Influenza vaccination coverage estimates for the 2012–13 influenza season have been published separately. Compared with 2011, only modest increases occurred in Tdap vaccination among adults aged 19–64 years, herpes zoster vaccination among adults aged 60 years and older, and HPV vaccination among women aged 19–26 years; coverage among adults in the United States for the other vaccines did not improve. Racial/ethnic gaps in coverage persisted. Increases in vaccination coverage are needed to reduce the occurrence of vaccine-preventable diseases among adults. The Community Preventive Services Task Force and other authorities have recommended that health care providers incorporate vaccination needs assessment, recommendation, and offer of vaccination into routine clinical practice for adult patients.
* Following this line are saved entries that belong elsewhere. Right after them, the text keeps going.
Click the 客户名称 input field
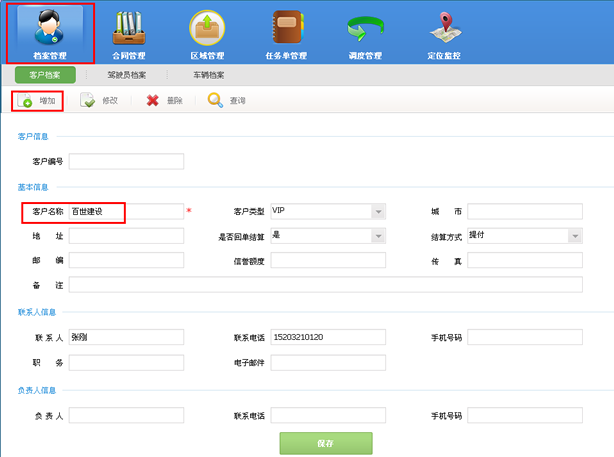614x457 pixels. tap(125, 212)
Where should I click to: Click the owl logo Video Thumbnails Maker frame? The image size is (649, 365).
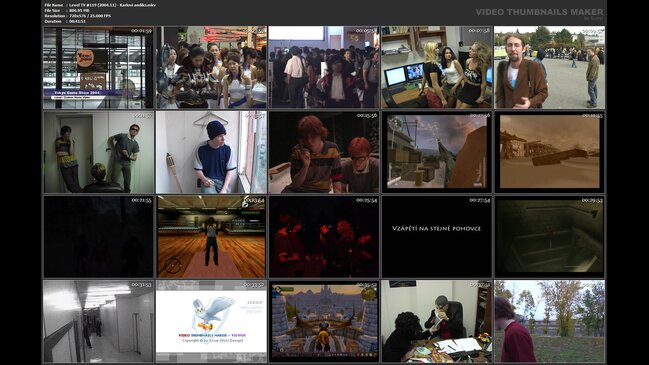(x=211, y=321)
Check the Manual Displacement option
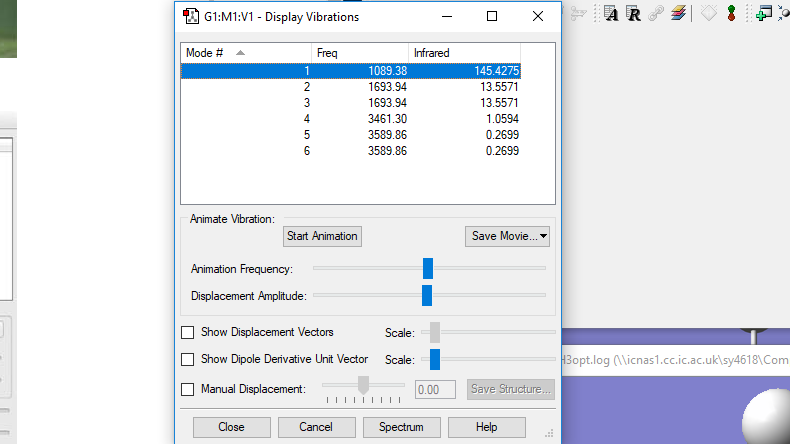This screenshot has height=444, width=790. pyautogui.click(x=188, y=389)
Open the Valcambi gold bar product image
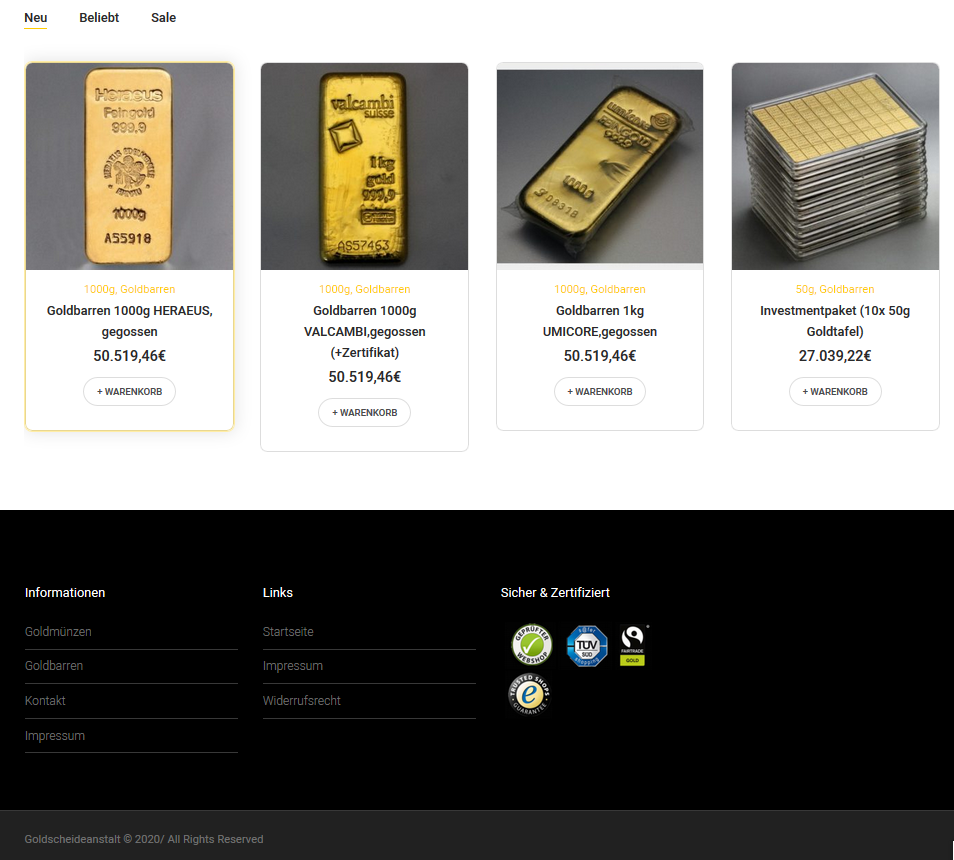The height and width of the screenshot is (860, 954). (364, 166)

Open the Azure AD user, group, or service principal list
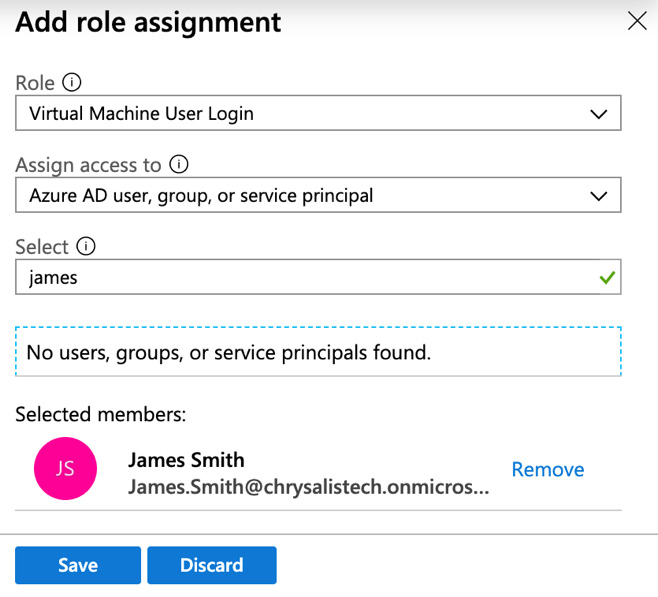[300, 196]
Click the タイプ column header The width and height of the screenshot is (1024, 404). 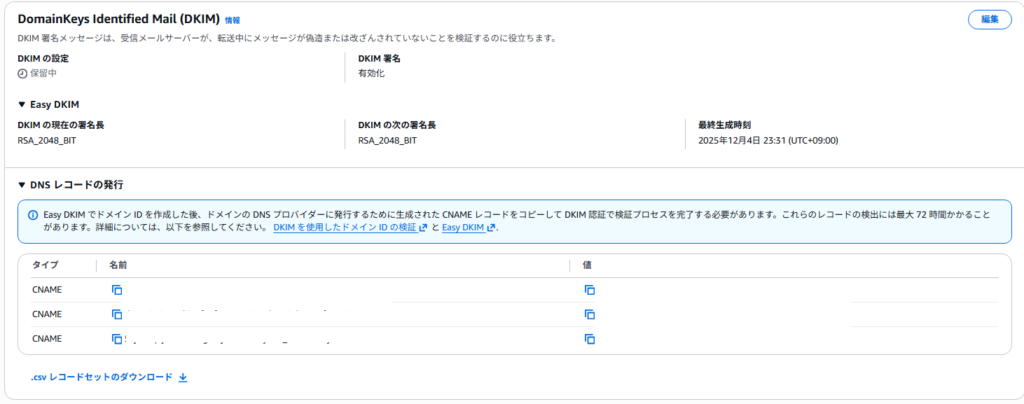[x=46, y=266]
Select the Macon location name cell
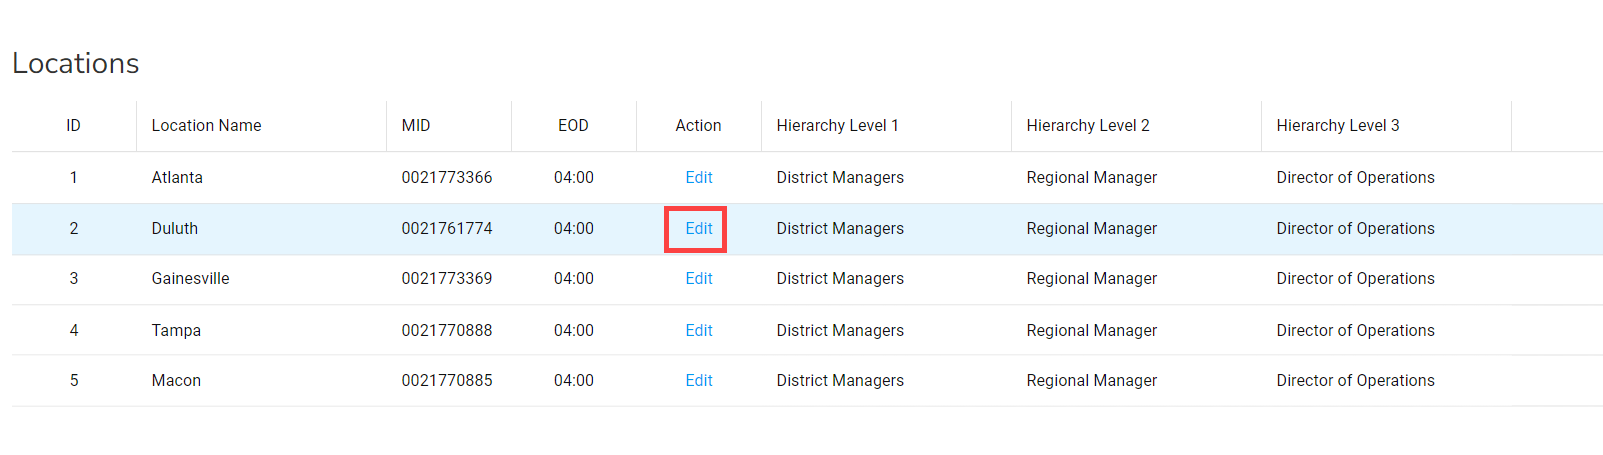This screenshot has width=1603, height=455. pos(176,381)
Global Control and Regional Elimination of Measles, 2000–2012: In 2010, the World Health Assembly established three milestones toward global measles eradication to be reached by 2015: 1) increase routine coverage with the first dose of measles-containing vaccine (MCV1) for children aged one year and older to more than 90% nationally and more than 80% in every district; 2) reduce and maintain annual measles incidence at fewer than five cases per million; and 3) reduce measles mortality by 95% from the 2000 estimate. After the adoption by member states of the South-East Asia Region (SEAR) of the goal of measles elimination by 2020, elimination goals have been set by member states of all six World Health Organization (WHO) regions; and reaching measles elimination in four WHO regions by 2015 is an objective of the Global Vaccine Action Plan (GVAP). The February 7 MMWR updates the previous report for 2000–2011 and describes progress toward global control and regional elimination of measles during 2000–2012. During this period, increases in routine MCV coverage, plus supplementary immunization activities (SIAs) reaching 145 million children in 2012, led to a 77% decrease worldwide in reported measles annual incidence, from 146 to 33 per million population, and a 78% decline in estimated annual measles deaths, from 562,400 to 122,000. Compared with a scenario of no vaccination, an estimated 13.8 million deaths were prevented by measles vaccination during 2000–2012. Achieving the 2015 targets and elimination goals will require countries and their partners to raise the visibility of measles elimination and make substantial and sustained additional investments in strengthening health systems.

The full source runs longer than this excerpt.